> _The problem_
Please give back word for word the lines of the material below between the line containing "View all posts by Online Stores (217, 1532)" and the line containing "Pose de carrelage intérieur (1223, 1464)", inclusive.

> _Given data_
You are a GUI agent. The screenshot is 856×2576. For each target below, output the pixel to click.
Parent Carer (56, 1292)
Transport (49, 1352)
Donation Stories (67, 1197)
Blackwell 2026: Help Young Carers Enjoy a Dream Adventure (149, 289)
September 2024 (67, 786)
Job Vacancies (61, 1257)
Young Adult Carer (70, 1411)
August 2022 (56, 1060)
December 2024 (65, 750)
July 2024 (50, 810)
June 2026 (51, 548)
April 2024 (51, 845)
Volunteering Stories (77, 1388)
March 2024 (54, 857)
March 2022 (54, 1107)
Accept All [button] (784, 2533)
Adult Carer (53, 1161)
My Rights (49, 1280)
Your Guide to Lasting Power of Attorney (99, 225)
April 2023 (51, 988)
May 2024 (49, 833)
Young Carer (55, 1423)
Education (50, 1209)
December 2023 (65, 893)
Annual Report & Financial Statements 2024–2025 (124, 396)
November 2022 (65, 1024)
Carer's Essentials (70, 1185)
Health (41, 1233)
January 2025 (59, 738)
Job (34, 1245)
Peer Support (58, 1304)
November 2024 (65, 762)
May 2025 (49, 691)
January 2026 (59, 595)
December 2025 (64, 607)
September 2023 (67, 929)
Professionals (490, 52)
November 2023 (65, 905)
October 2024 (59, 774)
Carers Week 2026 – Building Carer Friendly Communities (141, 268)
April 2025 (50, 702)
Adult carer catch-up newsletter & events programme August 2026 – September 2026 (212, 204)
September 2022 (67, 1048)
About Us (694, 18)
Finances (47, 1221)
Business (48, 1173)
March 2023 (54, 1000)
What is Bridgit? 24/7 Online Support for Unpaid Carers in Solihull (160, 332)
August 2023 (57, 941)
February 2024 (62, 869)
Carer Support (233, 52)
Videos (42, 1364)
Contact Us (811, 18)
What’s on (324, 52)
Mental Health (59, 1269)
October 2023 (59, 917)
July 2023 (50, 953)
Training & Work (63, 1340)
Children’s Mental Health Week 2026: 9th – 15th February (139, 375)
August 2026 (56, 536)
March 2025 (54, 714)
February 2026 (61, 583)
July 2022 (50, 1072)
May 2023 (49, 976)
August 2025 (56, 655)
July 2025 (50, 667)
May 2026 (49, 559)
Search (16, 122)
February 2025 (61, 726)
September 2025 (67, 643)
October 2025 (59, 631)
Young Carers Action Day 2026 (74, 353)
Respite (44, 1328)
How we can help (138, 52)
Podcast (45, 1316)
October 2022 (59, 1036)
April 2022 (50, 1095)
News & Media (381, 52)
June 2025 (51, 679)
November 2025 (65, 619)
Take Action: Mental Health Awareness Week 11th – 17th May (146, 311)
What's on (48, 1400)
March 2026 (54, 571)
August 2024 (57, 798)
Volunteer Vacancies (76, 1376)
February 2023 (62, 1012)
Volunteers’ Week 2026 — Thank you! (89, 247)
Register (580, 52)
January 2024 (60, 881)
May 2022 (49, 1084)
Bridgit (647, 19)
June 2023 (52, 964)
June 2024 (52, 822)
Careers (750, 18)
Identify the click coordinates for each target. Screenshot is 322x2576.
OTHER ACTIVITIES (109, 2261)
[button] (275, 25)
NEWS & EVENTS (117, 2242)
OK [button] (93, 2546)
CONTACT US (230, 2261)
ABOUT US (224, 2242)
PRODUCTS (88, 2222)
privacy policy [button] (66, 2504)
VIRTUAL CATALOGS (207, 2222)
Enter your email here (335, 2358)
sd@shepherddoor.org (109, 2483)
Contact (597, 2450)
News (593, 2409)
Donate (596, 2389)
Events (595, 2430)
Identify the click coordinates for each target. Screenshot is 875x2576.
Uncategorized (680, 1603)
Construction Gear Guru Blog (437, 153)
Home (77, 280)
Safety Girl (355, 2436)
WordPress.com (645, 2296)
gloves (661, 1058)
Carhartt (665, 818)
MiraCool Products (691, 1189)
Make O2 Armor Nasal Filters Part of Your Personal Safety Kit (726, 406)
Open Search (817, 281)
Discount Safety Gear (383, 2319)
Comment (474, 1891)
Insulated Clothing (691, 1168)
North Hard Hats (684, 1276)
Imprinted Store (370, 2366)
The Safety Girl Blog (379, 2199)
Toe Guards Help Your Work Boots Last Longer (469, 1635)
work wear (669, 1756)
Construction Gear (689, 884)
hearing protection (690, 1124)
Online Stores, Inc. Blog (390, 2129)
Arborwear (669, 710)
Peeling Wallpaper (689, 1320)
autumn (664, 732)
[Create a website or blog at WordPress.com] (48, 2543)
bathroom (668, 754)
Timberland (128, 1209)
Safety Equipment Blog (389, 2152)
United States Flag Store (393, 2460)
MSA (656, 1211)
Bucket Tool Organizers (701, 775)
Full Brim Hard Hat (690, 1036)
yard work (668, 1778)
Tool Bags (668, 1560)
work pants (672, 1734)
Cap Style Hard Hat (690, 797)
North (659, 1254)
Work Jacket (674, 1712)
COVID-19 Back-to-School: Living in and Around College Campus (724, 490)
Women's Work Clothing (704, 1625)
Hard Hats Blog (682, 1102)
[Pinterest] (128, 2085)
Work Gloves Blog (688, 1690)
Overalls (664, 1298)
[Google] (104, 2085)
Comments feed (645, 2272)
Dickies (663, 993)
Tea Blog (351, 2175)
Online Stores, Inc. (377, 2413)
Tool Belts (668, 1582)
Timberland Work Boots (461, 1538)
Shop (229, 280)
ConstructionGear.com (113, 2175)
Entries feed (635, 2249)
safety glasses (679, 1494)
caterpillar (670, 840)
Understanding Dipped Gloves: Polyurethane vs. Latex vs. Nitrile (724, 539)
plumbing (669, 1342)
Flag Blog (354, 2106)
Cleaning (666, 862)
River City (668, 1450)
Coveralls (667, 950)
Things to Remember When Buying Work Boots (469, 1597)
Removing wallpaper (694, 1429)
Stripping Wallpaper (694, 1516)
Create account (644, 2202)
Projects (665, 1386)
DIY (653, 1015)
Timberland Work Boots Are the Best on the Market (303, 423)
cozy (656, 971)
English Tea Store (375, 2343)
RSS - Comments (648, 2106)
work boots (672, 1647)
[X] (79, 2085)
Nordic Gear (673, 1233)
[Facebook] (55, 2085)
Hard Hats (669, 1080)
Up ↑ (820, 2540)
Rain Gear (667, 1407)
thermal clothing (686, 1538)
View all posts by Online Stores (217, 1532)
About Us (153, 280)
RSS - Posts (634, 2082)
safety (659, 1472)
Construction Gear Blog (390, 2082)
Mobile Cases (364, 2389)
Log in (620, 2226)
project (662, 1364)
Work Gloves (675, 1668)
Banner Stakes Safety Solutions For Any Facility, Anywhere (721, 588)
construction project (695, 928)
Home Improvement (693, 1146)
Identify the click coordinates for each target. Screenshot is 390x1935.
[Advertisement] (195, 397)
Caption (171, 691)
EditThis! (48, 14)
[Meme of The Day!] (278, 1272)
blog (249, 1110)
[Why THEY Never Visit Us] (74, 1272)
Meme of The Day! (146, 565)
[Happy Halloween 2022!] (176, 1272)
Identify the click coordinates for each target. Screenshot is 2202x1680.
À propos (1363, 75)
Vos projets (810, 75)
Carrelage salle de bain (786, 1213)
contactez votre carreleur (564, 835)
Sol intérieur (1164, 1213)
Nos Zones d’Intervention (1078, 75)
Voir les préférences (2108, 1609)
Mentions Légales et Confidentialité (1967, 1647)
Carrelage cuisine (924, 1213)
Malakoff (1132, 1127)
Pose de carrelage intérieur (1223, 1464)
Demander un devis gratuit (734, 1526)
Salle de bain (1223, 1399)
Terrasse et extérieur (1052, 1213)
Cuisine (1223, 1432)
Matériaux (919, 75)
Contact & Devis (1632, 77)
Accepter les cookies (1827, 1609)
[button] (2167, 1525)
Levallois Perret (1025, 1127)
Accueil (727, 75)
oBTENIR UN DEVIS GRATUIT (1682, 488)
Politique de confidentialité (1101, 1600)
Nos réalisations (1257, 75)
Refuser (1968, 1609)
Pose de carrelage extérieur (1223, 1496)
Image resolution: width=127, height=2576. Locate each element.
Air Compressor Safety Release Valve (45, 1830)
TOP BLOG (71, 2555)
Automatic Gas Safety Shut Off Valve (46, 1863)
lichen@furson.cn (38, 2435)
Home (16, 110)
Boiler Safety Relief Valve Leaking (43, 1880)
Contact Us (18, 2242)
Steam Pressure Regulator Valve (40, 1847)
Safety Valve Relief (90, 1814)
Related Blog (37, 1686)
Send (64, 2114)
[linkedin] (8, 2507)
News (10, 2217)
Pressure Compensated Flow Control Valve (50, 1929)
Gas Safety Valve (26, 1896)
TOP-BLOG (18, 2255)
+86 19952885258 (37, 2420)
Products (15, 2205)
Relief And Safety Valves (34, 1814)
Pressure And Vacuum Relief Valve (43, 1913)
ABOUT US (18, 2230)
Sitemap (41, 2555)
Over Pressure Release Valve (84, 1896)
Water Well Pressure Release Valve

> _Finished task_
View all posts by Online Stores (217, 1532)
About Us (153, 280)
RSS - Posts (634, 2082)
safety (659, 1472)
Construction Gear Blog (390, 2082)
Mobile Cases (364, 2389)
Log in (620, 2226)
project (662, 1364)
Work Gloves (675, 1668)
Banner Stakes Safety Solutions For Any Facility, Anywhere (721, 588)
construction project (695, 928)
Home Improvement (693, 1146)
Identify the click coordinates for each target. Screenshot is 390x1935.
[Advertisement] (195, 397)
Caption (171, 691)
EditThis! (48, 14)
[Meme of The Day!] (278, 1272)
blog (249, 1110)
[Why THEY Never Visit Us] (74, 1272)
Meme of The Day! (146, 565)
[Happy Halloween 2022!] (176, 1272)
Identify the click coordinates for each target. Screenshot is 2202x1680.
À propos (1363, 75)
Vos projets (810, 75)
Carrelage salle de bain (786, 1213)
contactez votre carreleur (564, 835)
Sol intérieur (1164, 1213)
Nos Zones d’Intervention (1078, 75)
Voir les préférences (2108, 1609)
Mentions Légales et Confidentialité (1967, 1647)
Carrelage cuisine (924, 1213)
Malakoff (1132, 1127)
Pose de carrelage intérieur (1223, 1464)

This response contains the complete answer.